Starting at the top of the entries below, print each line exactly until the line with "This screenshot has height=853, width=1080." has been printed too.

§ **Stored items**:
--- START ---

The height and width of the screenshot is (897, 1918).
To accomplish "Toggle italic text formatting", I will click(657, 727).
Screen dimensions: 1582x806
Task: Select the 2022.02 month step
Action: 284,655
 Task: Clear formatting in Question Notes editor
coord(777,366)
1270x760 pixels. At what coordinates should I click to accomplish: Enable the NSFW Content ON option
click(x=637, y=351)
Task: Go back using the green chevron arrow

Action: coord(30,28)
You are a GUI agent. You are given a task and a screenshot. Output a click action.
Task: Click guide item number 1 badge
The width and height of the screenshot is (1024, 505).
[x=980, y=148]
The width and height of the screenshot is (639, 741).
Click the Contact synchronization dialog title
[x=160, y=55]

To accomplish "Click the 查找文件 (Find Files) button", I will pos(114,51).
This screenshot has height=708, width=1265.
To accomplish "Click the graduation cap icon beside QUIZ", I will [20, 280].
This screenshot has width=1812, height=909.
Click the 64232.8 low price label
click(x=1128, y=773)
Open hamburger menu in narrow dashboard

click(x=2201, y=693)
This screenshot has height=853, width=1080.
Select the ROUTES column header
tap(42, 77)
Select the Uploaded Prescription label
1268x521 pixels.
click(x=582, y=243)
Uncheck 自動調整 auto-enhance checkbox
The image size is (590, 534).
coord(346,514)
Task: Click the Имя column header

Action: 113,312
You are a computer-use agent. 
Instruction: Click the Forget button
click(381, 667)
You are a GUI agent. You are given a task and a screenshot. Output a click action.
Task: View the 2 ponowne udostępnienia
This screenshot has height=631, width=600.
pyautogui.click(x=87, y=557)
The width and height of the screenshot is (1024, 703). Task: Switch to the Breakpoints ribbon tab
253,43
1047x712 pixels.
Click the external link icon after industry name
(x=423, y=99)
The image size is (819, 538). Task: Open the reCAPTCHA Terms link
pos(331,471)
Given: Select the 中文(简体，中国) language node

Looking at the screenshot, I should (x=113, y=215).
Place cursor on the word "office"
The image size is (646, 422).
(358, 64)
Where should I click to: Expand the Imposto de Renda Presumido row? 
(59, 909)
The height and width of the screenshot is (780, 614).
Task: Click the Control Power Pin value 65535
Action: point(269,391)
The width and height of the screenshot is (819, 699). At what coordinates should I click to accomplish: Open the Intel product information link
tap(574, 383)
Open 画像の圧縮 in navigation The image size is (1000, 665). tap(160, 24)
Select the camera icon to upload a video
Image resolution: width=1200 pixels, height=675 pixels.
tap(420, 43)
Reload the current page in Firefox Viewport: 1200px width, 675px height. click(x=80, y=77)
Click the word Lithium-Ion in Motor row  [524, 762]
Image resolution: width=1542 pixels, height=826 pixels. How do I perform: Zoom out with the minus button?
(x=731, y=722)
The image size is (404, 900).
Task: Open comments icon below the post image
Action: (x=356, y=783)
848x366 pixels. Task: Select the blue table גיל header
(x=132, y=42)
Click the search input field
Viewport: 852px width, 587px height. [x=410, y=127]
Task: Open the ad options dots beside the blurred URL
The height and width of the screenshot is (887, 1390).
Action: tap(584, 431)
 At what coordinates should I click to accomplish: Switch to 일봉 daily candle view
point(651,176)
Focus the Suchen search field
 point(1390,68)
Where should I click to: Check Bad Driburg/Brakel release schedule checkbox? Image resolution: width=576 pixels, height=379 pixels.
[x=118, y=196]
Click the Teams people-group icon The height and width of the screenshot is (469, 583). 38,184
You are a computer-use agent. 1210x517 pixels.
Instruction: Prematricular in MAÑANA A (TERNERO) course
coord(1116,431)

--- END ---

§ **Expected answer**:
The height and width of the screenshot is (897, 1918).
To accomplish "Toggle italic text formatting", I will click(657, 727).
Screen dimensions: 1582x806
Task: Select the 2022.02 month step
Action: 284,655
 Task: Clear formatting in Question Notes editor
coord(777,366)
1270x760 pixels. At what coordinates should I click to accomplish: Enable the NSFW Content ON option
click(x=637, y=351)
Task: Go back using the green chevron arrow

Action: coord(30,28)
You are a GUI agent. You are given a task and a screenshot. Output a click action.
Task: Click guide item number 1 badge
The width and height of the screenshot is (1024, 505).
[x=980, y=148]
The width and height of the screenshot is (639, 741).
Click the Contact synchronization dialog title
[x=160, y=55]

To accomplish "Click the 查找文件 (Find Files) button", I will pos(114,51).
This screenshot has height=708, width=1265.
To accomplish "Click the graduation cap icon beside QUIZ", I will [20, 280].
This screenshot has width=1812, height=909.
Click the 64232.8 low price label
click(x=1128, y=773)
Open hamburger menu in narrow dashboard

click(x=2201, y=693)
This screenshot has height=853, width=1080.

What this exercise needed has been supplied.